Jaejoong tertawa mendengarnya, "ya … ya … aku kan hanya bercanda Min, siapa tahu kan suatu hari nanti ada namja yang datang padamu menyerahkan seorang bayi dan berkata itu adalah anakmu, wah pasti menabjukan bukan?"

Changmin hanya menggeleng melihat Jaejoong yang berada di dunia nya sendiri. Membuat tumpukan map di meja kerjanya malah terlihat lebih menyebalkan terlebih makanan miliknya mulai habis.

"Ah tapi tak mungkin, kau bahkan belum pernah make love dengan siapa pun bukan?"

Changmin terpaksa melempar salah satu bantal duduk di dekat sofa duduknya menghentikan celotehan seorang Kim Jaejoong pada dirinya.

"Berhenti memikirkan apa pun yang ada diotaknya hyung. Kalau kau mengingkan bayi kau bisa meminta Yunho hyung membuatkannya untukmu."

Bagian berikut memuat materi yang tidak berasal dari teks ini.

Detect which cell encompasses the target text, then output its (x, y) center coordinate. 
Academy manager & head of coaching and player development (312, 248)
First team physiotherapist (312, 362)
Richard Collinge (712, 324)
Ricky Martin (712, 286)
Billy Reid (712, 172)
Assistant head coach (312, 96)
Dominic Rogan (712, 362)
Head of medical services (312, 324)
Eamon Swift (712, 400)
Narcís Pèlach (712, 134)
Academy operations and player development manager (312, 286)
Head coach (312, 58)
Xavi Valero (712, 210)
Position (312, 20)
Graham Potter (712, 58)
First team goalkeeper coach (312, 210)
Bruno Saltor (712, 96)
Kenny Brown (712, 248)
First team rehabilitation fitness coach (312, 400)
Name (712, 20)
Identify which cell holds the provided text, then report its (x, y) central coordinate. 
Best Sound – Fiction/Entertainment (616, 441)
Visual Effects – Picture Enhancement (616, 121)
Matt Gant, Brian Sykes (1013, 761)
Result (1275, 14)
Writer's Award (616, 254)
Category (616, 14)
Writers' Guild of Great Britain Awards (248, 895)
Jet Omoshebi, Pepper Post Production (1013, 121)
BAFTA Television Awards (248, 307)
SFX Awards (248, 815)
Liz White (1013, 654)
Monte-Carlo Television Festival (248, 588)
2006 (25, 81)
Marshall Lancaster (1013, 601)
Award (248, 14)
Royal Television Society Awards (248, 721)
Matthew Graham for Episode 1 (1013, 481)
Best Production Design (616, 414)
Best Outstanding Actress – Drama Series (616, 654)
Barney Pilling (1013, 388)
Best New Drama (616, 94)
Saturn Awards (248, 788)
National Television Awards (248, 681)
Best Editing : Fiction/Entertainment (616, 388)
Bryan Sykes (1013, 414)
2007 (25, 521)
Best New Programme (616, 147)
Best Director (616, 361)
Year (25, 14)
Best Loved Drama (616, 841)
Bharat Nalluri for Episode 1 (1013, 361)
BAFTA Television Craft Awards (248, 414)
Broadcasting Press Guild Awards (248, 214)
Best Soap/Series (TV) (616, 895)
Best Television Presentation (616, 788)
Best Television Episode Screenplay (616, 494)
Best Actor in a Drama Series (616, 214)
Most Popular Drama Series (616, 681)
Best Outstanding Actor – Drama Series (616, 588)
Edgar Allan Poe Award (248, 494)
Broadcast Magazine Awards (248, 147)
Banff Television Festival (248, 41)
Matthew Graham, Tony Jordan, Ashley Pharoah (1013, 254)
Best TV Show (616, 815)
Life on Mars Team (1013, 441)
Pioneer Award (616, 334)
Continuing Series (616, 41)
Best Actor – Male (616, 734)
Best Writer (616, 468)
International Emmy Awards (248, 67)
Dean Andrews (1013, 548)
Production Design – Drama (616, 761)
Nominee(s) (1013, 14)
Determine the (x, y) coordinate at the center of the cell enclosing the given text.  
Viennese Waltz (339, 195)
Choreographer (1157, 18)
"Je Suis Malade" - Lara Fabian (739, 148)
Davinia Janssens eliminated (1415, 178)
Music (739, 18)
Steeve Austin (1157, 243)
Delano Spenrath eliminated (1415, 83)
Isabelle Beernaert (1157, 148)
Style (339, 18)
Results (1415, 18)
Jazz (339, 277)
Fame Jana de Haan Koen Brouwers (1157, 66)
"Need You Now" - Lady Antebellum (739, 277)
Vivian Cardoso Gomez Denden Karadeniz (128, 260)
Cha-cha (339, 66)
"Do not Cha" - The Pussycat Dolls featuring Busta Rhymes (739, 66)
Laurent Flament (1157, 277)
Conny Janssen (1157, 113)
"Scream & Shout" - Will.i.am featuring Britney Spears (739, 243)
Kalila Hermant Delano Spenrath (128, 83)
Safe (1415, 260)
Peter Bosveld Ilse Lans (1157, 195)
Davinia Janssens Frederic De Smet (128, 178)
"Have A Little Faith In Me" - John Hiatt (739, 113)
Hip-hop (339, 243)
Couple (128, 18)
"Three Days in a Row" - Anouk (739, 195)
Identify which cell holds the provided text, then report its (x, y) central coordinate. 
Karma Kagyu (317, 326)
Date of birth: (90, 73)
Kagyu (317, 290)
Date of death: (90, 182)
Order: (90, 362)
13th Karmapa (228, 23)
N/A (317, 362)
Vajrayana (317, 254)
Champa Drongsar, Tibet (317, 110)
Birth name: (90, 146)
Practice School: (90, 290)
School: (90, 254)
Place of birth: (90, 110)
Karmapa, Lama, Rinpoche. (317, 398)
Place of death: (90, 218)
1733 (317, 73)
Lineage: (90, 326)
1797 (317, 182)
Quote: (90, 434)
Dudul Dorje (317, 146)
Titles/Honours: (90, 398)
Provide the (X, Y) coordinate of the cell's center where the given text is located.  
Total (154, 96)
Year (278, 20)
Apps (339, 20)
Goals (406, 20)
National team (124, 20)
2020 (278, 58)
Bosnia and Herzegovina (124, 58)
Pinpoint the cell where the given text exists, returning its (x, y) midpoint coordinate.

Bukannya berhenti Jaejoong malah semakin mentertawakan dongsaeng kecilnya. Kekesalannya pada sang kekasih menguap begitu saja. Adu mulut dengan Changmin memang obat ampuh untuk rasa bosannya.

"Tapi aku rasanya pernah kok make love dengan seseorang hyung—"

Dan pernyataan akhir Changmin sukes membuat Jaejoong terdiam.

"Kau bercanda?"

"Tidak hyung. Hanya saja sepertinya aku mabuk berat dan tak mengingatnya, semoga yeoja yang kutiduri tidak hamil."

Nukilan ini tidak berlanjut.